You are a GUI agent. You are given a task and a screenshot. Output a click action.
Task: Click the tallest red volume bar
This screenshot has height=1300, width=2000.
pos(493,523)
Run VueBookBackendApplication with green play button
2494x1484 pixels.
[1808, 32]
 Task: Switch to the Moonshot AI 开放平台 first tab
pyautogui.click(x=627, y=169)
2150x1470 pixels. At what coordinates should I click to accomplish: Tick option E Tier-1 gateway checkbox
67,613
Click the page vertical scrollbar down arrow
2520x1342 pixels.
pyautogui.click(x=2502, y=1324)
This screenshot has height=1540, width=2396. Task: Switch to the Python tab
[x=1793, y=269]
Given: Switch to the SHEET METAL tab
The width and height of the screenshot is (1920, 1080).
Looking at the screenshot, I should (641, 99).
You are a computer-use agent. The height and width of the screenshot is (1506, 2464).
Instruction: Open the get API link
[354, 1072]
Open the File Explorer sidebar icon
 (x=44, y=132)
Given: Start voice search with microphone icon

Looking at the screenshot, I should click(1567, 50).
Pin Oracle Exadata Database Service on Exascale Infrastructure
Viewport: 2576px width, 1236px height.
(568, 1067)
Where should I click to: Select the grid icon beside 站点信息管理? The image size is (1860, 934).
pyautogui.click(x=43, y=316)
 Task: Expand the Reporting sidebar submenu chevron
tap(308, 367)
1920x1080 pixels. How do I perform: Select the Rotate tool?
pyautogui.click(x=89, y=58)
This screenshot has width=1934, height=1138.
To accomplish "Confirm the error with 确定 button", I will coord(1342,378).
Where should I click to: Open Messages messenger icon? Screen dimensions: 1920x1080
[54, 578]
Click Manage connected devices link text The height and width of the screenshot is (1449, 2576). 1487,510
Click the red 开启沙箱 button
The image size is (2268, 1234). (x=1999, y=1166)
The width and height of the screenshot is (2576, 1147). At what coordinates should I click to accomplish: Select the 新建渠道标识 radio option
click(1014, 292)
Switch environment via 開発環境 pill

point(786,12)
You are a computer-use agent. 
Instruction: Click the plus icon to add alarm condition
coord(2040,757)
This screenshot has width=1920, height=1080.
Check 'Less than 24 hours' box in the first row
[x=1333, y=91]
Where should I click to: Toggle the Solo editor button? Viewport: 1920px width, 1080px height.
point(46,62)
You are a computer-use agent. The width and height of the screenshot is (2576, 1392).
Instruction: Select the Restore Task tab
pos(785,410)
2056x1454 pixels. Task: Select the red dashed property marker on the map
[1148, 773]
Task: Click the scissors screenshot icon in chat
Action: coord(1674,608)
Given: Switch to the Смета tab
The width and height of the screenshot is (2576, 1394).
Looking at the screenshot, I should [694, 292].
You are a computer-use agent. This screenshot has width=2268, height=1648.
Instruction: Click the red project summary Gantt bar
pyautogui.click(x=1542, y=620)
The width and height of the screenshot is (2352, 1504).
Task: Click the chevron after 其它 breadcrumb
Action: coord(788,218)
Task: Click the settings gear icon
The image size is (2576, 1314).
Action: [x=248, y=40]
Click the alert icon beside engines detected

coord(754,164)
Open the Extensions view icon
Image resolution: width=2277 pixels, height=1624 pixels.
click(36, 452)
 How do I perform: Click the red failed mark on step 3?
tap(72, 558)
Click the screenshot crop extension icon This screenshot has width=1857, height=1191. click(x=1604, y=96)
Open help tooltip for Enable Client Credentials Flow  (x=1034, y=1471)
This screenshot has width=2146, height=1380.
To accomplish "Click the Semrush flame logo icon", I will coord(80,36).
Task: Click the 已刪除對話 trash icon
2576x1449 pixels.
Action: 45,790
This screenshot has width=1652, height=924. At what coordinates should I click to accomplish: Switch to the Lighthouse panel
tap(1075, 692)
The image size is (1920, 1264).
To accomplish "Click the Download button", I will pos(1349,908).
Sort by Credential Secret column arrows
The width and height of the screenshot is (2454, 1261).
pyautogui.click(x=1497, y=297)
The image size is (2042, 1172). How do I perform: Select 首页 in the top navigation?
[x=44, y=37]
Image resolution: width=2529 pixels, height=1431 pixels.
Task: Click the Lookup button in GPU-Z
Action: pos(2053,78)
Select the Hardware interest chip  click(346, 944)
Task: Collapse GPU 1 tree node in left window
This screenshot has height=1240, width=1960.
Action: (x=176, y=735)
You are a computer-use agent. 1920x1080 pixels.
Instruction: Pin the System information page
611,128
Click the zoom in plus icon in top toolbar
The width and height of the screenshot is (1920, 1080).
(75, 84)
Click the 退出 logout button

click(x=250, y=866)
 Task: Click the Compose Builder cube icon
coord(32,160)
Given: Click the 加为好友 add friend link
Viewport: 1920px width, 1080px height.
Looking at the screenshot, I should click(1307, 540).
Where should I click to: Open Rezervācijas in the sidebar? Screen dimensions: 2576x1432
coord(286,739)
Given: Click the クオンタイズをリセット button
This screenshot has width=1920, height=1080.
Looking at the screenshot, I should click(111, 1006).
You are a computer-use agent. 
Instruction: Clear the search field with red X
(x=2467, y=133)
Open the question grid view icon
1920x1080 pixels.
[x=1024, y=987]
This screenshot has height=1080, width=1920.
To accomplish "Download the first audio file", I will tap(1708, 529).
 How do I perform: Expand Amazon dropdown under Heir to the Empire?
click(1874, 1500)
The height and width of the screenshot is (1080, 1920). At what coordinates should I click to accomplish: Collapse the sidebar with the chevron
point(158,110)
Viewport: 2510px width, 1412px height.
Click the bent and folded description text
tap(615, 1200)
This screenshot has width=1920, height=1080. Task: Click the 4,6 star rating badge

+ + + +

= YOUR TASK =
Retype the listing from above, matching it exactly.

= SOLUTION =
You are a GUI agent. You are given a task and a screenshot. Output a click action.
Task: Click the tallest red volume bar
This screenshot has height=1300, width=2000.
pos(493,523)
Run VueBookBackendApplication with green play button
2494x1484 pixels.
[1808, 32]
 Task: Switch to the Moonshot AI 开放平台 first tab
pyautogui.click(x=627, y=169)
2150x1470 pixels. At what coordinates should I click to accomplish: Tick option E Tier-1 gateway checkbox
67,613
Click the page vertical scrollbar down arrow
2520x1342 pixels.
pyautogui.click(x=2502, y=1324)
This screenshot has height=1540, width=2396. Task: Switch to the Python tab
[x=1793, y=269]
Given: Switch to the SHEET METAL tab
The width and height of the screenshot is (1920, 1080).
Looking at the screenshot, I should (641, 99).
You are a computer-use agent. The height and width of the screenshot is (1506, 2464).
Instruction: Open the get API link
[354, 1072]
Open the File Explorer sidebar icon
 (x=44, y=132)
Given: Start voice search with microphone icon

Looking at the screenshot, I should click(1567, 50).
Pin Oracle Exadata Database Service on Exascale Infrastructure
Viewport: 2576px width, 1236px height.
(568, 1067)
Where should I click to: Select the grid icon beside 站点信息管理? The image size is (1860, 934).
pyautogui.click(x=43, y=316)
 Task: Expand the Reporting sidebar submenu chevron
tap(308, 367)
1920x1080 pixels. How do I perform: Select the Rotate tool?
pyautogui.click(x=89, y=58)
This screenshot has width=1934, height=1138.
To accomplish "Confirm the error with 确定 button", I will coord(1342,378).
Where should I click to: Open Messages messenger icon? Screen dimensions: 1920x1080
[54, 578]
Click Manage connected devices link text The height and width of the screenshot is (1449, 2576). 1487,510
Click the red 开启沙箱 button
The image size is (2268, 1234). (x=1999, y=1166)
The width and height of the screenshot is (2576, 1147). At what coordinates should I click to accomplish: Select the 新建渠道标识 radio option
click(1014, 292)
Switch environment via 開発環境 pill

point(786,12)
You are a computer-use agent. 
Instruction: Click the plus icon to add alarm condition
coord(2040,757)
This screenshot has width=1920, height=1080.
Check 'Less than 24 hours' box in the first row
[x=1333, y=91]
Where should I click to: Toggle the Solo editor button? Viewport: 1920px width, 1080px height.
point(46,62)
You are a computer-use agent. The width and height of the screenshot is (2576, 1392).
Instruction: Select the Restore Task tab
pos(785,410)
2056x1454 pixels. Task: Select the red dashed property marker on the map
[1148, 773]
Task: Click the scissors screenshot icon in chat
Action: coord(1674,608)
Given: Switch to the Смета tab
The width and height of the screenshot is (2576, 1394).
Looking at the screenshot, I should [694, 292].
You are a computer-use agent. This screenshot has width=2268, height=1648.
Instruction: Click the red project summary Gantt bar
pyautogui.click(x=1542, y=620)
The width and height of the screenshot is (2352, 1504).
Task: Click the chevron after 其它 breadcrumb
Action: coord(788,218)
Task: Click the settings gear icon
The image size is (2576, 1314).
Action: [x=248, y=40]
Click the alert icon beside engines detected

coord(754,164)
Open the Extensions view icon
Image resolution: width=2277 pixels, height=1624 pixels.
click(36, 452)
 How do I perform: Click the red failed mark on step 3?
tap(72, 558)
Click the screenshot crop extension icon This screenshot has width=1857, height=1191. click(x=1604, y=96)
Open help tooltip for Enable Client Credentials Flow  (x=1034, y=1471)
This screenshot has width=2146, height=1380.
To accomplish "Click the Semrush flame logo icon", I will coord(80,36).
Task: Click the 已刪除對話 trash icon
2576x1449 pixels.
Action: 45,790
This screenshot has width=1652, height=924. At what coordinates should I click to accomplish: Switch to the Lighthouse panel
tap(1075, 692)
The image size is (1920, 1264).
To accomplish "Click the Download button", I will pos(1349,908).
Sort by Credential Secret column arrows
The width and height of the screenshot is (2454, 1261).
pyautogui.click(x=1497, y=297)
The image size is (2042, 1172). How do I perform: Select 首页 in the top navigation?
[x=44, y=37]
Image resolution: width=2529 pixels, height=1431 pixels.
Task: Click the Lookup button in GPU-Z
Action: pos(2053,78)
Select the Hardware interest chip  click(346, 944)
Task: Collapse GPU 1 tree node in left window
This screenshot has height=1240, width=1960.
Action: (x=176, y=735)
You are a computer-use agent. 1920x1080 pixels.
Instruction: Pin the System information page
611,128
Click the zoom in plus icon in top toolbar
The width and height of the screenshot is (1920, 1080).
(75, 84)
Click the 退出 logout button

click(x=250, y=866)
 Task: Click the Compose Builder cube icon
coord(32,160)
Given: Click the 加为好友 add friend link
Viewport: 1920px width, 1080px height.
Looking at the screenshot, I should click(1307, 540).
Where should I click to: Open Rezervācijas in the sidebar? Screen dimensions: 2576x1432
coord(286,739)
Given: Click the クオンタイズをリセット button
This screenshot has width=1920, height=1080.
Looking at the screenshot, I should click(111, 1006).
You are a computer-use agent. 
Instruction: Clear the search field with red X
(x=2467, y=133)
Open the question grid view icon
1920x1080 pixels.
[x=1024, y=987]
This screenshot has height=1080, width=1920.
To accomplish "Download the first audio file", I will tap(1708, 529).
 How do I perform: Expand Amazon dropdown under Heir to the Empire?
click(1874, 1500)
The height and width of the screenshot is (1080, 1920). At what coordinates should I click to accomplish: Collapse the sidebar with the chevron
point(158,110)
Viewport: 2510px width, 1412px height.
Click the bent and folded description text
tap(615, 1200)
This screenshot has width=1920, height=1080. Task: Click the 4,6 star rating badge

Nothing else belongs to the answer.